Menurutnya, Sarasehan III menjadi langkah lanjutan yang dirancang untuk memperkuat kelembagaan adat Betawi sebagai bagian integral dalam mewujudkan Jakarta sebagai kota global yang berbudaya.
“Kami melihat tantangan ke depan menuntut Lembaga Adat Masyarakat Betawi tidak hanya eksis sebagai simbol, tapi hadir secara substantif dalam proses pembangunan dan kebijakan daerah,” ujar Kiai Lutfi dalam keterangannya, pada Minggu (25/5/2025) lalu.
Acara ini dijadwalkan akan dihadiri oleh Gubernur, Wakil Gubernur, dan Ketua Dewan Perwakilan Rakyat Daerah (DPRD) Provinsi Jakarta, sebagai bentuk komitmen nyata pemerintah daerah dalam mendukung keberadaan lembaga adat.

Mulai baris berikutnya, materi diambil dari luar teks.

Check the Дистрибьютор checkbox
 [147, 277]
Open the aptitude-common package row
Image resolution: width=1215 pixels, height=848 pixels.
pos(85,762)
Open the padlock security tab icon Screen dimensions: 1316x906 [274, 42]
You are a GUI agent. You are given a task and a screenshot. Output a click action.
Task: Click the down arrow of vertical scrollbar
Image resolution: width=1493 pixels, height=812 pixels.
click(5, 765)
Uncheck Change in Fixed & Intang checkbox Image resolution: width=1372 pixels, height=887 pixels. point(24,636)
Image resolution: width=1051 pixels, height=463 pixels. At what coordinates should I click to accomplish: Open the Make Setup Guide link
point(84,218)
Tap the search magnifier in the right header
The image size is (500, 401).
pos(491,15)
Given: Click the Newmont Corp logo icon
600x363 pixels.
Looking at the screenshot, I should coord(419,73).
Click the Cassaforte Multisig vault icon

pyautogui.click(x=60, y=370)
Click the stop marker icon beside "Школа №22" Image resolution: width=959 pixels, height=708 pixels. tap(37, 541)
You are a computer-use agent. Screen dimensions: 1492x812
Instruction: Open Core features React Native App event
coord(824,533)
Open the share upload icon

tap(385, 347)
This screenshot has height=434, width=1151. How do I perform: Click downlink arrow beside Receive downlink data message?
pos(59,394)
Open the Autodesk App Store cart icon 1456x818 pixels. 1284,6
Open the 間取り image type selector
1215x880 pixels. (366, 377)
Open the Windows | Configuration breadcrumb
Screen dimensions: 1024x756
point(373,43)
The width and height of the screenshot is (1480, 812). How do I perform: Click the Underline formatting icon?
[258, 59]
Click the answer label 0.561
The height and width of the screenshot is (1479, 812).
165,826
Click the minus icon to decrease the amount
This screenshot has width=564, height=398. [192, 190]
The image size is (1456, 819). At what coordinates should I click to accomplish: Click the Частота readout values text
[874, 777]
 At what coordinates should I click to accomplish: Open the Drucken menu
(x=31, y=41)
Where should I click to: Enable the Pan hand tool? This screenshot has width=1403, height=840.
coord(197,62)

Selain itu, para tokoh Betawi, akademisi, perwakilan ormas, serta profesor-profesor Betawi akan turut diundang untuk memperkaya perspektif dalam forum tersebut.
Dalam kapasitasnya sebagai Ketua Umum Forum Betawi Rempug (FBR), KH Lutfi Hakim juga menegaskan keabsahan regulasi daerah terkait Lembaga Adat Masyarakat Betawi akan diuji dan didiskusikan melalui forum ini. Sejumlah akademisi akan dihadirkan sebagai narasumber untuk memberikan masukan objektif, konstruktif, dan strategis.
“Di usia ke-498 ini, Jakarta membutuhkan peta jalan budaya yang kuat. Baik regulasi maupun pimpinan adat Betawi sudah terbentuk. Maka perlu diperkuat dengan kebijakan yang adaptif dan berpihak,” ungkapnya.
Salah satu fokus penting dalam Sarasehan III adalah dorongan untuk merevisi Peraturan Daerah (Perda) Nomor 4 Tahun 2015 tentang Pelestarian Kebudayaan Betawi. Revisi ini dinilai penting untuk memperluas ruang partisipasi dan memperkuat perlindungan, pemanfaatan, pengembangan, serta pembinaan budaya Betawi secara komprehensif.
Terpisah, Pembina Kaukus Muda Betawi, Beky Mardani, turut memberikan pandangan senada. Menurutnya, Sarasehan ini merupakan forum silaturahmi dan tukar gagasan yang sangat dibutuhkan dalam proses memajukan budaya Betawi di tengah dinamika Jakarta sebagai kota global.
“Saat ini Jakarta sedang menata diri sebagai kota global yang berbudaya. Maka penting bagi kita membangun sinergi lintas komponen Betawi agar memiliki satu orientasi dan perspektif yang sama dalam menjaga dan memajukan budaya kita,” jelas Beky yang juga menjabat sebagai Ketua Umum Lembaga Kebudayaan Betawi.
Beky menekankan revisi Perda 4/2015 tidak boleh hanya menjadi kepentingan birokratis, tetapi harus menjadi bagian dari cita-cita bersama masyarakat Betawi. Terlebih, dua tahun ke depan, Jakarta akan memasuki usia ke-5 abad, momen penting yang harus dimanfaatkan untuk memperkuat identitas dan ketahanan budaya lokal.
“Komitmen bersama dari seluruh elemen Betawi adalah kunci untuk mendorong percepatan revisi Perda ini. Ini bukan soal kepentingan segelintir pihak, tapi kehormatan budaya kita,” pungkasnya.
Dengan semangat menyambut 498 tahun Jakarta, Sarasehan III menjadi titik tolak baru bagi masyarakat Betawi untuk lebih terlibat aktif dalam pembangunan, melalui penguatan lembaga adat dan regulasi budaya yang inklusif, berkeadilan, dan berkelanjutan.